Over-sampling the minority class

We can also attain the same class distribution by over-sampling the minority class. This will come at cost of having to train with more samples.

model = (
    preprocessing.StandardScaler() |
    imblearn.RandomOverSampler(
        classifier=linear_model.LogisticRegression(),
        desired_dist={0: .8, 1: .2},
        seed=42
    )
)

metric = metrics.ROCAUC()

evaluate.progressive_val_score(X_y, model, metric)
ROCAUC: 91.71%

Sampling with a desired sample size

The downside of both RandomUnderSampler and RandomOverSampler is that you don't have any control on the amount of data the classifier trains on. The number of samples is adjusted so that the target distribution can be attained, either by under-sampling or over-sampling. However, you can do both at the same time and choose how much data the classifier will see. To do so, we can use the RandomSampler class. In addition to the desired class distribution, we can specify how much data to train on. The samples will both be under-sampled and over-sampled in order to fit your constraints.
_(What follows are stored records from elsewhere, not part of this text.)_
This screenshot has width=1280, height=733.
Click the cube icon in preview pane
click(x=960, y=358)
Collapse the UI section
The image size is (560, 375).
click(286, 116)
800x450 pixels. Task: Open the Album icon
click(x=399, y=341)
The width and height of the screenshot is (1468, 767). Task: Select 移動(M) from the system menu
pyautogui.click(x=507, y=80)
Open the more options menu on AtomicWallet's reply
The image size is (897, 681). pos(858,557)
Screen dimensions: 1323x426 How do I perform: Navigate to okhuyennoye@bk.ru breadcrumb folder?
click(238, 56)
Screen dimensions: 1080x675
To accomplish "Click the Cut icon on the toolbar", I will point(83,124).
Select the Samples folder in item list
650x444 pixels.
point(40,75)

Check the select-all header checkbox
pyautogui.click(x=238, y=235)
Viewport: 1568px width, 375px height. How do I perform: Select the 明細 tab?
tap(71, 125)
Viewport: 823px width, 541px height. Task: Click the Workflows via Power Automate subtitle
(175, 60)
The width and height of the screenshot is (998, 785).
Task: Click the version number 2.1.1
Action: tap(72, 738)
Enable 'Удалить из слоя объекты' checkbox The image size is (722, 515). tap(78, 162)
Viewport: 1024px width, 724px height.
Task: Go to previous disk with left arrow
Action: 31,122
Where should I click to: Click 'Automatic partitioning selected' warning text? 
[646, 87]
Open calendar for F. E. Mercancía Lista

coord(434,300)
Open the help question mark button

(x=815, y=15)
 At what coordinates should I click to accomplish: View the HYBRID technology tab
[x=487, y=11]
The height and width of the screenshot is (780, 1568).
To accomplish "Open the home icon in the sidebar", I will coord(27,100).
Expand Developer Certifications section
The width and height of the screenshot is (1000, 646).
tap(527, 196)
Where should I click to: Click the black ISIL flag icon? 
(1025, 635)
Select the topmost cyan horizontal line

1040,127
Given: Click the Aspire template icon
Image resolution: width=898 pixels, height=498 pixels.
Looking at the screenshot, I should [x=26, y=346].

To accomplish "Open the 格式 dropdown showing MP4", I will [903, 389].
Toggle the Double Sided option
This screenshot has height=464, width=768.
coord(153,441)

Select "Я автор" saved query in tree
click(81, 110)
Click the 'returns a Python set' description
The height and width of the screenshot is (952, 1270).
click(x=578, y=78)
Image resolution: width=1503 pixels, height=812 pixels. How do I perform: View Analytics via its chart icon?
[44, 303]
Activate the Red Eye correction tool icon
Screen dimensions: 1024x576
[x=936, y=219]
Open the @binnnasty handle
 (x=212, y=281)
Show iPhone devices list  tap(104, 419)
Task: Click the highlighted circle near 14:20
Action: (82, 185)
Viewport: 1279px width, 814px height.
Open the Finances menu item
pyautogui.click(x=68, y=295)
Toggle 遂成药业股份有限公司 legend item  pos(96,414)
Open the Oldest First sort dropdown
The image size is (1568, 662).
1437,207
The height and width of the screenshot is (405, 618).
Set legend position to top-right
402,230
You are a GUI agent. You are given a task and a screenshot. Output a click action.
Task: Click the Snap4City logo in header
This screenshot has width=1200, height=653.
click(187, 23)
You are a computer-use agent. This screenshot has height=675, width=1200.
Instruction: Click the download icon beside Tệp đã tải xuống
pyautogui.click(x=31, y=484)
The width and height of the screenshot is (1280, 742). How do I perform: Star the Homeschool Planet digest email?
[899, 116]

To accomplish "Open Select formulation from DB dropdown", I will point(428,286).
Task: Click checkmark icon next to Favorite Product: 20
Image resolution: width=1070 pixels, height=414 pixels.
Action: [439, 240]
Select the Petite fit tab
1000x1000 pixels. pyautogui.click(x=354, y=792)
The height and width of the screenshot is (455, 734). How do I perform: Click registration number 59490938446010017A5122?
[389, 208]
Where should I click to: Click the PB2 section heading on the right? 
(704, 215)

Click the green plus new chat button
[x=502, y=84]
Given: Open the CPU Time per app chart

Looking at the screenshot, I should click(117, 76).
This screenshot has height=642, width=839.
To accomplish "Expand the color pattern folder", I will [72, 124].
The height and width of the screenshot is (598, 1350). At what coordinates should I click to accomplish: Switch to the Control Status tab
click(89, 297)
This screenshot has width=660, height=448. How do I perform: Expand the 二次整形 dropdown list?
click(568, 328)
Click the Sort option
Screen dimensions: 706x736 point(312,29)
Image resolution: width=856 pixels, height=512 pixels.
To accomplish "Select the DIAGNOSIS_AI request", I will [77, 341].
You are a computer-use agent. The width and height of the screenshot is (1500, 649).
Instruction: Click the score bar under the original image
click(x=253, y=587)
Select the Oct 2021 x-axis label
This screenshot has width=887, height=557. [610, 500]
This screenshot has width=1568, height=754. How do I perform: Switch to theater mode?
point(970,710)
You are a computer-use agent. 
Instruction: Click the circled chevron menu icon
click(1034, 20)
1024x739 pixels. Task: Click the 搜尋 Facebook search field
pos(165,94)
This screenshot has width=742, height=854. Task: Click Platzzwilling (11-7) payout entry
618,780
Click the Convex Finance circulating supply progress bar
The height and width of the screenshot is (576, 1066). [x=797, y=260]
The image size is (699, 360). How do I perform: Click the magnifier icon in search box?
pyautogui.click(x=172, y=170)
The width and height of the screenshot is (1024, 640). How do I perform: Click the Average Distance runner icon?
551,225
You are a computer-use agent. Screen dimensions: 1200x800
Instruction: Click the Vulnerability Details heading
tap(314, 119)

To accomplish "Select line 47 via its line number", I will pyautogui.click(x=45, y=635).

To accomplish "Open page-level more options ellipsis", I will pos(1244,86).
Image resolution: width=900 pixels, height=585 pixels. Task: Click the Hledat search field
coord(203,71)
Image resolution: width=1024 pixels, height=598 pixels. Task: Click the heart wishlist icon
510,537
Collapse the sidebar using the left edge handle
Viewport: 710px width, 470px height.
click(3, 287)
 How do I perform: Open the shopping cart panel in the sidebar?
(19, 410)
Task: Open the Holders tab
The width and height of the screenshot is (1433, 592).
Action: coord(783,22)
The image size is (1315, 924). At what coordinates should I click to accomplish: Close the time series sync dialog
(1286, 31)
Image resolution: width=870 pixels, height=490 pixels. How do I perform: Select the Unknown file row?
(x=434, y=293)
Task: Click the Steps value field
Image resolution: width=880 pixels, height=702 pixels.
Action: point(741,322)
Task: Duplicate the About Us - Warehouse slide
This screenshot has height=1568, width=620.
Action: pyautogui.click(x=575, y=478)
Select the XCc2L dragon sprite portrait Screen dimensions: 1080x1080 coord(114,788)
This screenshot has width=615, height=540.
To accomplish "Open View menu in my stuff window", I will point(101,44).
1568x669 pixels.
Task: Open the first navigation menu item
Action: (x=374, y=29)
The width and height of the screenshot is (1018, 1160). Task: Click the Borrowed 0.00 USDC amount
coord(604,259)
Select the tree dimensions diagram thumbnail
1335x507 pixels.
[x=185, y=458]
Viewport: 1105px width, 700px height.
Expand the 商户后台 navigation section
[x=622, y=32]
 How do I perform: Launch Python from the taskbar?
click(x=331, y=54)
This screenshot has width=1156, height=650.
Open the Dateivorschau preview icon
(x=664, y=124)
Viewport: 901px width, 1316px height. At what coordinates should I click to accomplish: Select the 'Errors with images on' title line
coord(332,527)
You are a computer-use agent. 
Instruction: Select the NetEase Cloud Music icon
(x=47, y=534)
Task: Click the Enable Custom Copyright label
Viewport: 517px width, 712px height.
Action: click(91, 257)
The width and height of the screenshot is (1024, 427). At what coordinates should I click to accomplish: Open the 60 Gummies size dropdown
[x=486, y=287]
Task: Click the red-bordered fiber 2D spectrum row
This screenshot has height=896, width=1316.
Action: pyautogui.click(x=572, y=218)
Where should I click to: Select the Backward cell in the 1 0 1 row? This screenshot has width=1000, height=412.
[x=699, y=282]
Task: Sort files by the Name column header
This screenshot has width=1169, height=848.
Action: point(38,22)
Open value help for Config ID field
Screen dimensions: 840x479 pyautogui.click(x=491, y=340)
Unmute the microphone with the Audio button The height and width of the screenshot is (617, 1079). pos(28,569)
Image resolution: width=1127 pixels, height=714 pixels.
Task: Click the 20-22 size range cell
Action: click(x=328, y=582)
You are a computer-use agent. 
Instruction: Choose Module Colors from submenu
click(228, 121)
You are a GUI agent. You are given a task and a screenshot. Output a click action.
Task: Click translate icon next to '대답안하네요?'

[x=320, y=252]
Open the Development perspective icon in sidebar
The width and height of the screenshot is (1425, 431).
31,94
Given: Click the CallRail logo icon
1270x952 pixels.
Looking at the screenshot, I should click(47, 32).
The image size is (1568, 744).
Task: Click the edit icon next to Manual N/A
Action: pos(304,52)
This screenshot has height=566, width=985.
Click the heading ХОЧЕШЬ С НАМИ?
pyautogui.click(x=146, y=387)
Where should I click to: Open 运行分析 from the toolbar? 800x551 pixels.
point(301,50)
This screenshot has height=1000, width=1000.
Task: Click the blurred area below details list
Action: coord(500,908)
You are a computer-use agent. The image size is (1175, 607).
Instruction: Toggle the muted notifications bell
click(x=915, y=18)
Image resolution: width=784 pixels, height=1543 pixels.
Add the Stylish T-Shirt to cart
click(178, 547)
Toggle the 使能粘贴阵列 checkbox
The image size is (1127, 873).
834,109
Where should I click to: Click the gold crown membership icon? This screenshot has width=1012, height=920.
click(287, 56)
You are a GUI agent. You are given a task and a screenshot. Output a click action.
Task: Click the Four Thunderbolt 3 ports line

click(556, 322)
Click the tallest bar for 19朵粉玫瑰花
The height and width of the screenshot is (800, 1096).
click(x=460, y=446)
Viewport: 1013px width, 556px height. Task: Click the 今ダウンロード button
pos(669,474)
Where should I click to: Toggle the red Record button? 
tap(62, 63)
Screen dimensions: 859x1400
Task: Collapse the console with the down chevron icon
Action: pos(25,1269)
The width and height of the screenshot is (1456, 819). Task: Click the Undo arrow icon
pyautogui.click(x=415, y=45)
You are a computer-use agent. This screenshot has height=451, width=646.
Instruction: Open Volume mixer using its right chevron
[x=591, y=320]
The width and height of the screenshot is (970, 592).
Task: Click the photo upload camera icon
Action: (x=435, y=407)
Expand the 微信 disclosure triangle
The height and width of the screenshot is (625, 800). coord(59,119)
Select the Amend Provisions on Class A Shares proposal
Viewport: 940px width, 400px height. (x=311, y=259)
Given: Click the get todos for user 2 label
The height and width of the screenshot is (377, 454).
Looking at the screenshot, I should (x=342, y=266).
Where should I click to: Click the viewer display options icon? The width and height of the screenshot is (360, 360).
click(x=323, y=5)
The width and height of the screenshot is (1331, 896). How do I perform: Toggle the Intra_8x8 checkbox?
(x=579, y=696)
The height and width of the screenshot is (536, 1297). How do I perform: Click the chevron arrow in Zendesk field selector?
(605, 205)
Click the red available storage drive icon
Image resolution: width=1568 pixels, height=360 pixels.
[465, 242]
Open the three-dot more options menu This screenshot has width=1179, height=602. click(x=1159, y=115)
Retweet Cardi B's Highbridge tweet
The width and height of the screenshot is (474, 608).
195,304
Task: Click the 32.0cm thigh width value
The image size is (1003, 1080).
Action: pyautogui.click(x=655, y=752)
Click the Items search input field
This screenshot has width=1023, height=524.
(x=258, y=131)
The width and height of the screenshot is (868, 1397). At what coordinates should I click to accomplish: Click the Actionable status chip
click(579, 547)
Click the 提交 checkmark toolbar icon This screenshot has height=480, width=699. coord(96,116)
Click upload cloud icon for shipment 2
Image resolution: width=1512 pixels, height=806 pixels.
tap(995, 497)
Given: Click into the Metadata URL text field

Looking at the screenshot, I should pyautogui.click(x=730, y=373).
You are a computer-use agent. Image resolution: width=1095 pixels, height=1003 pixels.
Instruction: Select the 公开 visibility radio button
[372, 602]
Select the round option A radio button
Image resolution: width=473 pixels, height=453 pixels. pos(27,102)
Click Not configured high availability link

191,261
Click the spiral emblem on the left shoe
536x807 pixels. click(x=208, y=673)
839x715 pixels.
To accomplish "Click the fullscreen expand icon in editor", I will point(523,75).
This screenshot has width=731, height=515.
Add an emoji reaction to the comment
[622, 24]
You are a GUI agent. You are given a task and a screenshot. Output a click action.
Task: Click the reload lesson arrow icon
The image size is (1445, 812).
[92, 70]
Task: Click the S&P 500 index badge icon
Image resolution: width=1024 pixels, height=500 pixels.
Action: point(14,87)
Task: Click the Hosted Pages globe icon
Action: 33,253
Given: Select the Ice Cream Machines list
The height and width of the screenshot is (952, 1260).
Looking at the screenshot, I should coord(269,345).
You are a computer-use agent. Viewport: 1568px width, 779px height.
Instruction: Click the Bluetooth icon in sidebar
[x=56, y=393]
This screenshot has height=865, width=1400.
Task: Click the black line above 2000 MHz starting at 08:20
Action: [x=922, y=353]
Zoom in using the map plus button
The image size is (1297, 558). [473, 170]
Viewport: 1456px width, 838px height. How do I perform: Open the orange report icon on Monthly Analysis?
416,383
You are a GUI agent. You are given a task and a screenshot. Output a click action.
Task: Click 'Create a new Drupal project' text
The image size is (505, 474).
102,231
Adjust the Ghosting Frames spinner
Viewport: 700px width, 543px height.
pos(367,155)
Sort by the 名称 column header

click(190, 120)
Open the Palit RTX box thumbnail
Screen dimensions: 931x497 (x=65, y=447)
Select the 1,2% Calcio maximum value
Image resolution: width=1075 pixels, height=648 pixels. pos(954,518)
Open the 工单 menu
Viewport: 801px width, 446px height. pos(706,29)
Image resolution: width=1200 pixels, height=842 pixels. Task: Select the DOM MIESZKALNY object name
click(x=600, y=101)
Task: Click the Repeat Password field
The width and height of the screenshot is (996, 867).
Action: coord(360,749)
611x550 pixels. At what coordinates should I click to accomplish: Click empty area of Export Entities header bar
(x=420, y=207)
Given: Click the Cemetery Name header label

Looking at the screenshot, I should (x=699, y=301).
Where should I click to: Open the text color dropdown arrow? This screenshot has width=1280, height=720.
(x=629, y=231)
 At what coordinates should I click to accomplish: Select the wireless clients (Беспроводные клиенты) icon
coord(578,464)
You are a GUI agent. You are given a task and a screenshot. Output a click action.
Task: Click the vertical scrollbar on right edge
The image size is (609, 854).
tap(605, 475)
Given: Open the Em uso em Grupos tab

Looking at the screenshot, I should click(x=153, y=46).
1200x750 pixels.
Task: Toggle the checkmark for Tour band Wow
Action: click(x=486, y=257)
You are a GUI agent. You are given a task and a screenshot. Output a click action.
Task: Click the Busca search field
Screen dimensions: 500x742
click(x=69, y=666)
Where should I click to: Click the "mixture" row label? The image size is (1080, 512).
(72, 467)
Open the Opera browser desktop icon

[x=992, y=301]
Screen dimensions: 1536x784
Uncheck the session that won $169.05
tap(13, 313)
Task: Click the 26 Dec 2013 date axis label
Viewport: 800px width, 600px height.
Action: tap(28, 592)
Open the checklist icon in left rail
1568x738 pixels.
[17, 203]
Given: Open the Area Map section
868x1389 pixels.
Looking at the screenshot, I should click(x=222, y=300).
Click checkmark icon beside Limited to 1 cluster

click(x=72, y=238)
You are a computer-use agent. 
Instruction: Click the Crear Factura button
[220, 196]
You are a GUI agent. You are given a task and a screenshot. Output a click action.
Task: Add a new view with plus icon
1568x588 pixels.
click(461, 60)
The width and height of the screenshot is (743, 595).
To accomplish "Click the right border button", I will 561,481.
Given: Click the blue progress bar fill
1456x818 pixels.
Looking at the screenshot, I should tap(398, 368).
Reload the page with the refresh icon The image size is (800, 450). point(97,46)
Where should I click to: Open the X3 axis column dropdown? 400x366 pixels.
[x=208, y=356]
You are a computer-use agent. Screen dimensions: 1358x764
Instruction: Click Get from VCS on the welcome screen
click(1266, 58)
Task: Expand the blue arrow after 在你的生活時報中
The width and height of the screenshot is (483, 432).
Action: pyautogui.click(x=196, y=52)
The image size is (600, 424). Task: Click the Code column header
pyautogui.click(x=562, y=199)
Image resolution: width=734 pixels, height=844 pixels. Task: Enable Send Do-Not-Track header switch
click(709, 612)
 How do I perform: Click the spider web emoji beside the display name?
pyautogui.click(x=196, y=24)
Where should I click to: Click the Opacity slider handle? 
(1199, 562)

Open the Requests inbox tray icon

This is powerful because it allows you to control both the class distribution and the size of the training data (and thus the training time). In the following example we'll set it so that the model will train with 1 percent of the data.

model = (
    preprocessing.StandardScaler() |
    imblearn.RandomSampler(
        classifier=linear_model.LogisticRegression(),
        desired_dist={0: .8, 1: .2},
        sampling_rate=.01,
        seed=42
    )
)

metric = metrics.ROCAUC()

evaluate.progressive_val_score(X_y, model, metric)
ROCAUC: 94.71%

Hybrid approach

As you might have guessed by now, nothing is stopping you from mixing imbalanced learning methods together. As an example, let's combine sampling.RandomUnderSampler and the weight_pos parameter from the optim.losses.Log loss function.

model = (
    preprocessing.StandardScaler() |
    imblearn.RandomUnderSampler(
        classifier=linear_model.LogisticRegression(
            loss=optim.losses.Log(weight_pos=5)
        ),
        desired_dist={0: .8, 1: .2},
        seed=42
    )
)

metric = metrics.ROCAUC()

evaluate.progressive_val_score(X_y, model, metric)
ROCAUC: 96.52%